How often are you radical enough to provide hope?
Today’s Navigate the Chaos question is “How often do you work towards being radical in order to provide hope?”
People who navigate the chaos know that they may be perceived as radical. There is little they can do to change how people perceive them.
But those that navigate the chaos can certainly focus their radicalism on hope rather than despair.

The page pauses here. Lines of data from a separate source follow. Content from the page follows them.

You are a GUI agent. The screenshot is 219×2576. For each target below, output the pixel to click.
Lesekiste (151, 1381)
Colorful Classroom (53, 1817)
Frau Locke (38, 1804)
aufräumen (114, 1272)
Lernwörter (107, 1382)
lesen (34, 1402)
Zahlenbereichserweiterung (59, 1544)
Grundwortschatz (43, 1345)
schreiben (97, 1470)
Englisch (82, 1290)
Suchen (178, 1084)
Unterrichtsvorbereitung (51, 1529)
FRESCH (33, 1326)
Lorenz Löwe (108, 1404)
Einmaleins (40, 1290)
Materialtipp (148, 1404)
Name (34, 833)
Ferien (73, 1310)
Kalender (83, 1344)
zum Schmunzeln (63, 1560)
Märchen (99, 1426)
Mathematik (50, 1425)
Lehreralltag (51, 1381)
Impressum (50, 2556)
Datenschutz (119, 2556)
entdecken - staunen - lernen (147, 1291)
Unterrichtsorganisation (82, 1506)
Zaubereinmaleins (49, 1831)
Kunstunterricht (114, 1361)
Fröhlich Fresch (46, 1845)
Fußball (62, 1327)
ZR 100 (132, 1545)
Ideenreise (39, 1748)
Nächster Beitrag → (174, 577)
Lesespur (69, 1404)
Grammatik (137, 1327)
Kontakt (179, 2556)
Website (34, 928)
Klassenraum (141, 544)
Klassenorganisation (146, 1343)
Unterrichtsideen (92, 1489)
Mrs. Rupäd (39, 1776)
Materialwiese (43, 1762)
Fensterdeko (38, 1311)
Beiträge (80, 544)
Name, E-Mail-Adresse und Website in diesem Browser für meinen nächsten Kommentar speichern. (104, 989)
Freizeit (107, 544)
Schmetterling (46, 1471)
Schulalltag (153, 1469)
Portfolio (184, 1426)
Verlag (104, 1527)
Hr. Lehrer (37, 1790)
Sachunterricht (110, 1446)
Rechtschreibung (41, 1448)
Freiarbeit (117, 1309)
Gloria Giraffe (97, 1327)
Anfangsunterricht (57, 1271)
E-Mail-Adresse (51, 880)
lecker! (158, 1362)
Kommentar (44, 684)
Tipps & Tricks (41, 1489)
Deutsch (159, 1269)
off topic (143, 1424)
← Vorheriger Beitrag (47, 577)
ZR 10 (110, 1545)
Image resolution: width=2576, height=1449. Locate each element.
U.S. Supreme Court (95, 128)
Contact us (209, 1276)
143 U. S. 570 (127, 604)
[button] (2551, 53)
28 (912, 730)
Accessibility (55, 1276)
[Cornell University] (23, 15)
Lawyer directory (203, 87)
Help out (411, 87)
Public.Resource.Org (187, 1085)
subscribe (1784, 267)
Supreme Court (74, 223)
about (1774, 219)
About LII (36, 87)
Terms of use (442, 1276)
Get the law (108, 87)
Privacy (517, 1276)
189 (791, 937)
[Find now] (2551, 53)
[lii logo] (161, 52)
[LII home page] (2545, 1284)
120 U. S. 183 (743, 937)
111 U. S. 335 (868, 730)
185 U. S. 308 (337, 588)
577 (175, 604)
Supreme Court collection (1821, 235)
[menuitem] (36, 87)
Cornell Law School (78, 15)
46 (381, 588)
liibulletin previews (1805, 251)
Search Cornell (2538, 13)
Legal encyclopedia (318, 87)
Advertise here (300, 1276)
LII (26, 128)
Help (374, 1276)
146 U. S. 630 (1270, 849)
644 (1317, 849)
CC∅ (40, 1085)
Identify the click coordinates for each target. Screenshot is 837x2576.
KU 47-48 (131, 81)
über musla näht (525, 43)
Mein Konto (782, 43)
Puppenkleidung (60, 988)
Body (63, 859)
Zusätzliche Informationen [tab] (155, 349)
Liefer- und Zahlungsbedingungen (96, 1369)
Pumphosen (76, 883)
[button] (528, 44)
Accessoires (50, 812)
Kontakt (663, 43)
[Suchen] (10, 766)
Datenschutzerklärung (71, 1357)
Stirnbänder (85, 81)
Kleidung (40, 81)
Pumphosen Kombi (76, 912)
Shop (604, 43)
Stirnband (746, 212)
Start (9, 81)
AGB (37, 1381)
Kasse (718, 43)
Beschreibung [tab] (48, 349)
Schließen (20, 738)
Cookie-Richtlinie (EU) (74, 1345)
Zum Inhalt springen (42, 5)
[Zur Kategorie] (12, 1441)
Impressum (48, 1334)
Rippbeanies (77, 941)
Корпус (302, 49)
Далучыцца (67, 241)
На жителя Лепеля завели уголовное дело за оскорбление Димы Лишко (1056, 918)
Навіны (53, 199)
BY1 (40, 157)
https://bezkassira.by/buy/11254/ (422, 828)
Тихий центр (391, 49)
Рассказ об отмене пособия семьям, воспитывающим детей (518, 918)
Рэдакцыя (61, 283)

American author Nancy Colbert Friday wrote on the topics of female sexuality and liberation and in a radical 1973 publication entitled My Secret Garden she placed herself among the feminist erotic pioneers.
Her writings argue that women have often been reared under an ideal of womanhood, which was outdated and restrictive, and largely unrepresentative of many women’s true inner lives, and that openness about women’s hidden lives could help free women to truly feel able to enjoy being themselves.
She asserts that this is not due to deliberate malice, but due to social expectation, and that for women’s and men’s benefit alike it is healthier that both be able to be equally open, participatory and free to be accepted for who and what they are.
Friday has explained how “in the late 1960s I chose to write about women’s sexual fantasies because the subject was unbroken ground, a missing piece of the puzzle at a time in history when the world was suddenly curious about sex and women’s sexuality.” The backdrop was a widespread belief that “women do not have sexual fantasies are by and large destitute of sexual fantasy.”
Friday considered that “more than any other emotion, guilt determined the story lines of the fantasies in My Secret Garden . . . women inventing ploys to get past their fear that wanting to reach orgasm made them Bad Girls.”
Welsh academic, novelist, and critic Raymond Henry Williams wrote “To be truly radical is to make hope possible rather than despair convincing”
When it came to discussing women’s sexuality, Friday made hope possible.
How often do you work towards being radical in order to provide hope?